» SOURCE TEXT
Born in London of a
French mother, by a German father, but reared entirely in England
and in France, there is, in his fury, a combination of French
suddenness and impressibility with our more slowly demonstrative
Anglo-Saxon way when we get, as we say, "our blood up", that
produces an intensely fiery result. The fusion of two races is in
it, and one cannot decidedly say that it belongs to either; but one
can most decidedly say that it belongs to a powerful concentration
of human passion and emotion, and to human nature.
Mr. Fechter has been in the main more accustomed to speak French
than to speak English, and therefore he speaks our language with a
French accent. But whosoever should suppose that he does not speak
English fluently, plainly, distinctly, and with a perfect
understanding of the meaning, weight, and value of every word, would
be greatly mistaken. Not only is his knowledge of English--
extending to the most subtle idiom, or the most recondite cant
phrase--more extensive than that of many of us who have English for
our mother-tongue, but his delivery of Shakespeare's blank verse is
remarkably facile, musical, and intelligent. To be in a sort of
pain for him, as one sometimes is for a foreigner speaking English,
or to be in any doubt of his having twenty synonymes at his tongue's
end if he should want one, is out of the question after having been
of his audience.
A few words on two of his Shakespearian impersonations, and I shall
have indicated enough, in advance of Mr. Fechter's presentation of
himself. That quality of picturesqueness, on which I have already
laid stress, is strikingly developed in his Iago, and yet it is so
judiciously governed that his Iago is not in the least picturesque
according to the conventional ways of frowning, sneering,
diabolically grinning, and elaborately doing everything else that
would induce Othello to run him through the body very early in the
play. Mr. Fechter's is the Iago who could, and did, make friends,
who could dissect his master's soul, without flourishing his scalpel
as if it were a walking-stick, who could overpower Emilia by other
arts than a sign-of-the-Saracen's-Head grimness; who could be a boon
companion without ipso facto warning all beholders off by the
portentous phenomenon; who could sing a song and clink a can
naturally enough, and stab men really in the dark,--not in a
transparent notification of himself as going about seeking whom to
stab. Mr. Fechter's Iago is no more in the conventional
psychological mode than in the conventional hussar pantaloons and
boots; and you shall see the picturesqueness of his wearing borne
out in his bearing all through the tragedy down to the moment when
he becomes invincibly and consistently dumb.

» EXTRACTED INFORMATION
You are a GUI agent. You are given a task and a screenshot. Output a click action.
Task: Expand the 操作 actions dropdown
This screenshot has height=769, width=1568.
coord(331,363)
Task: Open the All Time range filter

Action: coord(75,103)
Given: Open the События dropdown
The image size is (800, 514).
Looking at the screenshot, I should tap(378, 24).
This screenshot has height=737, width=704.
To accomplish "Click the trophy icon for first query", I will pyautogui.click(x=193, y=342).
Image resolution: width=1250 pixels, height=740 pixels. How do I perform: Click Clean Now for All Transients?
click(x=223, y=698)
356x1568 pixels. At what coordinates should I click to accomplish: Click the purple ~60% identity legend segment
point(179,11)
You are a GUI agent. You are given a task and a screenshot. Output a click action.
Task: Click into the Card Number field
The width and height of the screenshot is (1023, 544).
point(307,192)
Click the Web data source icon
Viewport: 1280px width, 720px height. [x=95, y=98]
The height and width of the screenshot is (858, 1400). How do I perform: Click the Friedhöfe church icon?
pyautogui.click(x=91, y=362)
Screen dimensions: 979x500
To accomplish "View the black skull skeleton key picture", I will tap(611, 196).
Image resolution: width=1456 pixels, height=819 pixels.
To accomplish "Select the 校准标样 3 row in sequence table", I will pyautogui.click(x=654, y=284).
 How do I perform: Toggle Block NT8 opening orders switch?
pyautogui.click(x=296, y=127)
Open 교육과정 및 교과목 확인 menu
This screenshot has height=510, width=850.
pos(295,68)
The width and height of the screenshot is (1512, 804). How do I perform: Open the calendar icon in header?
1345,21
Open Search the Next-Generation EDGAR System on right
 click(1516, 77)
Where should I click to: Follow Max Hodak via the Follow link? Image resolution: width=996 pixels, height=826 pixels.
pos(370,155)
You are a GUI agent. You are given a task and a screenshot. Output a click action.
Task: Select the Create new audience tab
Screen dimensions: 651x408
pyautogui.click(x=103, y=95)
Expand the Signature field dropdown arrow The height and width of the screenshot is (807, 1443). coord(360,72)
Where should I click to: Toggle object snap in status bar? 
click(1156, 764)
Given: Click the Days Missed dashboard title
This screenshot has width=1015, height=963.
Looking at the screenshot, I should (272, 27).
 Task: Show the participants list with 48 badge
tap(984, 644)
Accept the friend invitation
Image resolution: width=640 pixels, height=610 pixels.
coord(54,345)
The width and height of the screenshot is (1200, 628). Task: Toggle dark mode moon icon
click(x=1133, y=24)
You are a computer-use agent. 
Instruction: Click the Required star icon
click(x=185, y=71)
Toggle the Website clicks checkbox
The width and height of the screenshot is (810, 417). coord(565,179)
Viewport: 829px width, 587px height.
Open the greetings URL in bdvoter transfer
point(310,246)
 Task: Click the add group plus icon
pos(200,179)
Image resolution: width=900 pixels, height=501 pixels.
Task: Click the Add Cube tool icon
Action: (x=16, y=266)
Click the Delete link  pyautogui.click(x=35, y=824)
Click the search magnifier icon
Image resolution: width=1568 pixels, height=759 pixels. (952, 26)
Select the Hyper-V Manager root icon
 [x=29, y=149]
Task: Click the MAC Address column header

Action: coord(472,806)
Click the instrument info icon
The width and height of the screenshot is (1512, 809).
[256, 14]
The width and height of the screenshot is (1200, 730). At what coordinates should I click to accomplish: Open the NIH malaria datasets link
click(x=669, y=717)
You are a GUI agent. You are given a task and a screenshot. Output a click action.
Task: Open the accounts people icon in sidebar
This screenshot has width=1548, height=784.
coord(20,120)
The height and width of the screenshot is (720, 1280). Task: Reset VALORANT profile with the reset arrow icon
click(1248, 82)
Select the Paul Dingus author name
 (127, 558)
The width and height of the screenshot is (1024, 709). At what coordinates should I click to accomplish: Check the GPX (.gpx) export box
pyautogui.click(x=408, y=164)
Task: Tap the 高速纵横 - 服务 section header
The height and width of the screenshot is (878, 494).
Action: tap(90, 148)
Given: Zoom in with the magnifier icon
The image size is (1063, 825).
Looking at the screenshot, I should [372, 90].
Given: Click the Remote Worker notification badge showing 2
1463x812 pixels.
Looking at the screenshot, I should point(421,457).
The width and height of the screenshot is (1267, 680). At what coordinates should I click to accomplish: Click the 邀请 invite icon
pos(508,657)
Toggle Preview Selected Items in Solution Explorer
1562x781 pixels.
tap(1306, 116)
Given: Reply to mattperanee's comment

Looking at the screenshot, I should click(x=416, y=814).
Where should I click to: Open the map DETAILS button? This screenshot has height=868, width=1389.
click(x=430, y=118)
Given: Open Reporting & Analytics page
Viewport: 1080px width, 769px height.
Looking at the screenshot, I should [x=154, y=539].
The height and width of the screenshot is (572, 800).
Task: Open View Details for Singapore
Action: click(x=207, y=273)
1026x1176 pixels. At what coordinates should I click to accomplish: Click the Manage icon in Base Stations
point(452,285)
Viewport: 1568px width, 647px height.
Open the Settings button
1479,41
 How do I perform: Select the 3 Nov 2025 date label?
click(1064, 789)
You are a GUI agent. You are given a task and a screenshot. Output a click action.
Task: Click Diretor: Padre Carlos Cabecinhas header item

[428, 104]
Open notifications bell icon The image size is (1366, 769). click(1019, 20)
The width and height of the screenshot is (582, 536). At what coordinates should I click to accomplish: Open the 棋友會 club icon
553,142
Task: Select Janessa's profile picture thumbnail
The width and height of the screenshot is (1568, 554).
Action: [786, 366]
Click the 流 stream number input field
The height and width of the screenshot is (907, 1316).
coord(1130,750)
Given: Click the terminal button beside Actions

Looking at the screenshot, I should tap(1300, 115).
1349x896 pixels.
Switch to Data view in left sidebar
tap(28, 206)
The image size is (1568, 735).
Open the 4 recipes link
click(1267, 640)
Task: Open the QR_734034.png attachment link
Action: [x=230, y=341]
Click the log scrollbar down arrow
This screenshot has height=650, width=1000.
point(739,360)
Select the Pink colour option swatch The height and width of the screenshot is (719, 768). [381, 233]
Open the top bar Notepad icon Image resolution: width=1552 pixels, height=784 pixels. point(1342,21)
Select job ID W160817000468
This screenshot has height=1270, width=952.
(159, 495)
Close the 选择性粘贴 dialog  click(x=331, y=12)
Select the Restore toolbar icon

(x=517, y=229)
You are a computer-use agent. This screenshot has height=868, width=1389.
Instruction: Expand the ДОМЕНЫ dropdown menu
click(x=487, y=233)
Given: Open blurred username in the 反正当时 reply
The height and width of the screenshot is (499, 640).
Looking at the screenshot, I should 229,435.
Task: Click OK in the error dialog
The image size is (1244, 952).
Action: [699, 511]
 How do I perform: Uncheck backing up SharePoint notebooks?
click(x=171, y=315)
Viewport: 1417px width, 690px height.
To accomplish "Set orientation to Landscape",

» WORK TO DO
1 > In the passage about Mr. Fechter, what accent does he have when he speaks English?
2 > In the entries, reproduce every line from the one containing "Click the instrument info icon" through the one containing "click(x=430, y=118)", including both of those lines.

» RESULTS FOR THE EXERCISE
1 > A French accent.

2 >
Click the instrument info icon
The width and height of the screenshot is (1512, 809).
[256, 14]
The width and height of the screenshot is (1200, 730). At what coordinates should I click to accomplish: Open the NIH malaria datasets link
click(x=669, y=717)
You are a GUI agent. You are given a task and a screenshot. Output a click action.
Task: Open the accounts people icon in sidebar
This screenshot has width=1548, height=784.
coord(20,120)
The height and width of the screenshot is (720, 1280). Task: Reset VALORANT profile with the reset arrow icon
click(1248, 82)
Select the Paul Dingus author name
 (127, 558)
The width and height of the screenshot is (1024, 709). At what coordinates should I click to accomplish: Check the GPX (.gpx) export box
pyautogui.click(x=408, y=164)
Task: Tap the 高速纵横 - 服务 section header
The height and width of the screenshot is (878, 494).
Action: tap(90, 148)
Given: Zoom in with the magnifier icon
The image size is (1063, 825).
Looking at the screenshot, I should [372, 90].
Given: Click the Remote Worker notification badge showing 2
1463x812 pixels.
Looking at the screenshot, I should point(421,457).
The width and height of the screenshot is (1267, 680). At what coordinates should I click to accomplish: Click the 邀请 invite icon
pos(508,657)
Toggle Preview Selected Items in Solution Explorer
1562x781 pixels.
tap(1306, 116)
Given: Reply to mattperanee's comment

Looking at the screenshot, I should click(x=416, y=814).
Where should I click to: Open the map DETAILS button? This screenshot has height=868, width=1389.
click(x=430, y=118)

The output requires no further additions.